RETRATO INFANTIL

Houve um tempo que eu gostava de ouvir a melodia dos anjos, sem me preocupar com as complicações do mundo. (Houve um tempo, decerto houve.) Tais melodias me diziam que eu poderia ser o que quisesse no futuro e diziam mais, que o mundo era meu e a medida que acreditei nisto o mundo passou a ser realmente meu e como dono, fazia dele o que quisesse: podia usá-lo, empenhá-lo, vendê-lo, guardar o dinheiro no banco, comprar um melhor do que este, mas eu não queria vendê-lo e sim possui-lo como a pedra mais rara que existia na minha coleção de pedras. (Pensava eu ter uma coleção de pedras mágicas, que falavam comigo todos os dias, só mais tarde vim perceber que era eu que falava com elas, só mais tarde vim perceber que eu tinha uma coleção de pedras bonitas). Eu podia mudar o meu mundo, o tinha em minhas mãos, podia ter feito muitas coisas por ele, podia polir a sua superfície com minha flanela, mas seria apenas um mundo brilhante, podia ter jogado fora, podia melhorá-lo, podia ter partido ao meio e ver o que havia dentro, mas decidi não fazê-lo, preferi cobri-lo e guardá-lo no bolso da minha camisa.

Um dia quando eu fui para escola houve alguém que mexeu na minha bolsa e a deixou cair, mas exatamente naquele dia eu tinha deixado meu mundo na bolsa enquanto jogava bola com uns amigos, chegando na sala vi meu mundo partido em pedaços, havia saído pela fresta da bolsa entreaberta, vi rolando no chão os fragmentos movimentados pelo vai e vem dos alunos e gritei: parem estão pisando no meu mundo! Quanto mais gritava sem acreditar naquela cena, mais via meu sofrimento crescer na expressão refletida no olhar dos meus amigos, que me encaravam de maneira gélida. Corri e catei cada pedacinho espalhado no chão. Como a última nota de uma melodia, que tem a responsabilidade de deixar o público pensando na música enfeitando a canção, assim era cada pedaço por mim encontrado.

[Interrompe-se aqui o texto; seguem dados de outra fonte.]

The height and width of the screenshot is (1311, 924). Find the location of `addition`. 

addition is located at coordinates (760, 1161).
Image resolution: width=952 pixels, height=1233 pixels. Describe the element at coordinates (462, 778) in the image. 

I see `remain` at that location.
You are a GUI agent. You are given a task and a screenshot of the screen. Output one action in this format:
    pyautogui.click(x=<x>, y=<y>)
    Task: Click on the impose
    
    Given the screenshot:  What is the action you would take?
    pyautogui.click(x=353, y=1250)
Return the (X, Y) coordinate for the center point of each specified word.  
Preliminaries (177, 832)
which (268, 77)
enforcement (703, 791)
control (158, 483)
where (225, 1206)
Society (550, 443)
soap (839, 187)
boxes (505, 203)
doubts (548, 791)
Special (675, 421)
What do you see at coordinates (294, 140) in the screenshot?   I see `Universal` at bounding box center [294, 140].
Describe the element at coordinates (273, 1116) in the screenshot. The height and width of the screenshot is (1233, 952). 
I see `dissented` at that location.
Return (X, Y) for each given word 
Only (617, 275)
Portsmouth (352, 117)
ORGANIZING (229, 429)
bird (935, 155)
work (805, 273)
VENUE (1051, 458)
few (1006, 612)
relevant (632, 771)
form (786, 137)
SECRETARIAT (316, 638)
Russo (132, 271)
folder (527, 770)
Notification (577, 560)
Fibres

Levei para casa e tentei remendá-lo com cola, mas não deu certo, tentei várias maneiras, usei até as lágrimas que desciam no meu rosto, mas também não deram certo, descobri que não podia fazer nada pelo mundo e sim com ele. O que mais doeu foi que de tantas possibilidades do que fazer com meu mundo acabei guardando um sonho que estava em minha frente esmigalhado pelo medo.

Então resolvi pegar todos os pedaços e levar até um riacho, minha intenção seria o mar mais morava a muitos quilômetros dele, então cheguei junto do riacho e pedi para que ele conduzisse os pedaços do meu mundo quebrado a um riacho maior, que levasse a um rio, que levasse ao mar e pedi para que ele dissesse ao mar aceite estes fragmentos de um jovem que você talvez não se lembre, mas que admira seus mistérios e a sua imponência diante dos demais rios, riachos, lagoas, e lagos governado a todos e se impondo de maneira cabalmente até sobre a terra.

Deve fazer muito tempo que meu mundo chegou ao mar, hoje o retrato infantil ainda está guardado em minha mente apesar de ter me tornado adulto, eu não esqueci dele nenhum momento da minha vida, sempre me lembro dele nos momentos alegres e tristes, lembro como se lembra um grande amigo que partiu, como a um irmão, como a um pai. Nunca esquecerei que um dia eu escutei a voz dos anjos pedindo para eu vencer a vida não aceitando a morte de um mundo, mas criando e cultivando um mundo melhor em cada coração inclusive no meu.